Problem statement: In my distributed simulation program, I have the problem of keeping the clients synchronised with the server: the clients and the server share a directory hierarchy which contains files that describe a number of simulations.
Previous solution: Previously I had written some code to integrate with subversion. So when you connect as a client, you run svnversion . to figure out what version you are and send that information in your “hello” message. The server checks this, and if it is older than server’s revision, the client is told to update its repository. The client runs an svn update, then attempts to reload its python code. The most important bit is that the simulations are now up to date, or in sync, with those on the server.
One problem with this is that the client machines need subversion installed. Subversion isn’t quite ubiquitous yet, so this is a very real problem. The second is that you need network access for the subversion client and said subversion client needs to be able to authenticate with the server. In the past this has been OK due to the setup of the machines I was working with. However, these two problems are very real and you can’t always get around them easily.
New solution: I no longer care about updating the python code for the simulation client running, this isn’t liable to change (it has existed for some time now and I hardly ever change it) and it already has versioning for the protocol. I concentrate instead on making sure the simulations are up to date. Conceptually, doing this is very easy:
- Client is sent the name of a simulation to run by the server (as before).
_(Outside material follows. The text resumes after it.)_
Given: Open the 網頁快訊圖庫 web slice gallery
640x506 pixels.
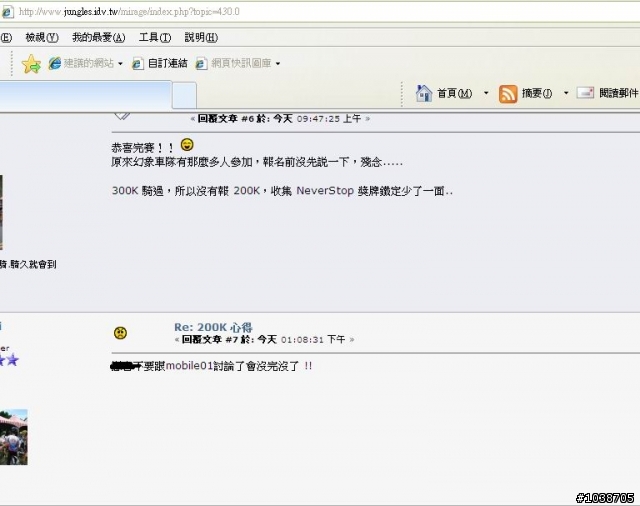Looking at the screenshot, I should coord(233,63).
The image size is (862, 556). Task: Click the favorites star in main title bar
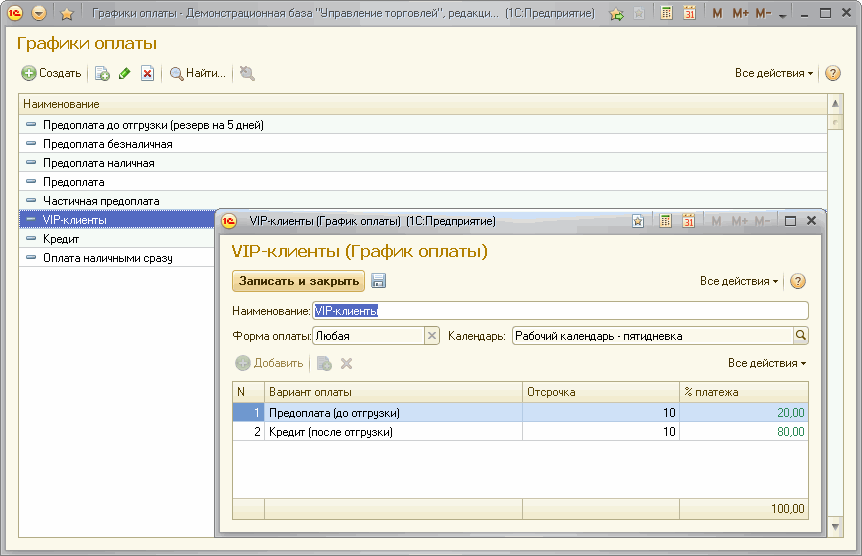tap(67, 14)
- Client md5sums all files pertinent to the simulation and sends back a list of (file, md5sum) tuples.
- Server checks this against its own files. If it matches, it sends back a “md5sum OK” message, else it finds the files that don’t match, gzips them, and sends them back in (file, gzipped file, umask, digest) tuples.
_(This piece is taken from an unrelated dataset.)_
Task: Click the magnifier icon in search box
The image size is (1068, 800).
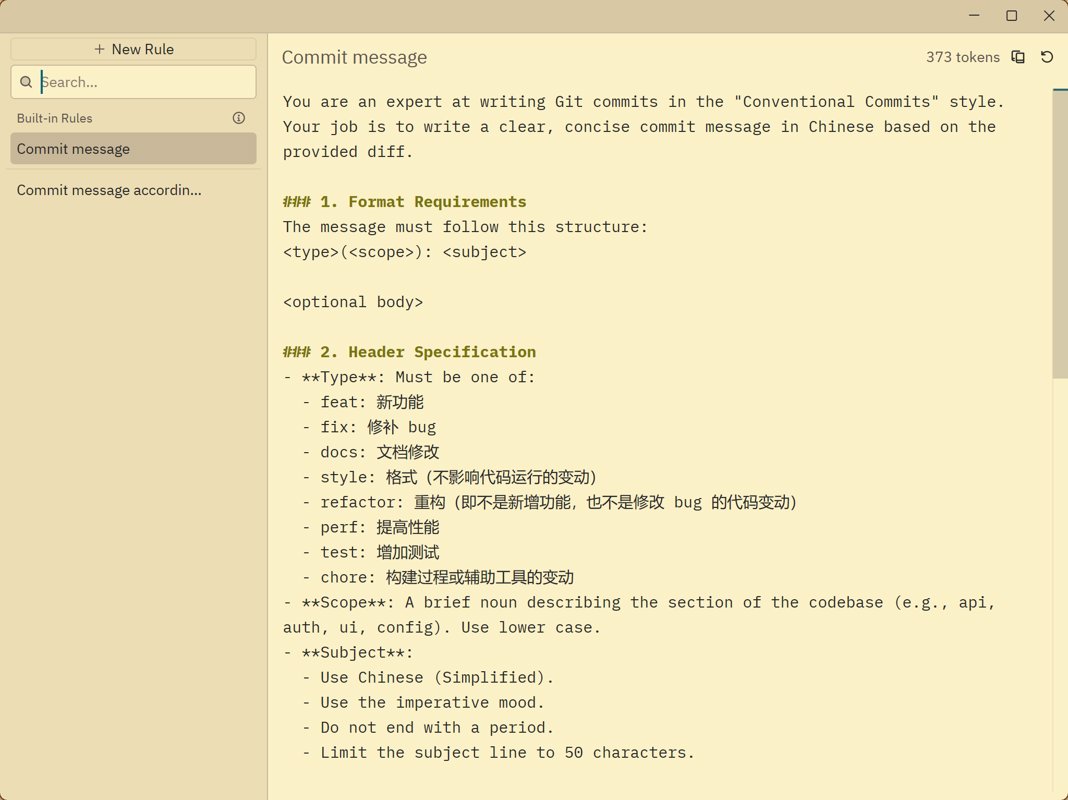Action: point(26,82)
- If the client receives an “OK” message, it notes that this simulation is in sync, and requests another simulation.
- If the client receives a list of files, it saves them locally into its directory hierarchy. It is able to check their integrity by the digest sent back, but in practice I don’t bother. It then requests another simulation.
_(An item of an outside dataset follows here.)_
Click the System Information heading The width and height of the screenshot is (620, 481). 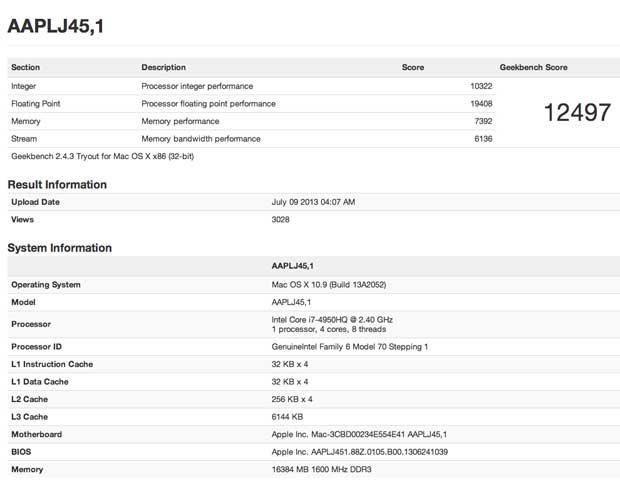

Whenever a simulation is started, the clients are alerted of possible new simulations. They then clear their cache of simulations they believe to be up to date.
This works nicely because the files that describe a simulation are fairly small and we don’t care too much about efficiency of the network protocol. A lot of the time this runs over LANs anyway.
So?
Now, the point of this article isn’t to describe the above per se, that is nothing special. It is like a very stunted rsync algorithm that sucks big time.
The cool thing, is that coding the above in Python was so incredibly easy! The standard library does all the things like md5 and gzip. And I already had a framework set up in my system based upon the asyncore/asynchat modules. So plugging this all in was so very easy. I made a few typos and small logical errors, but a bit of testing ironed these out and it all goes now.
Thanks Python!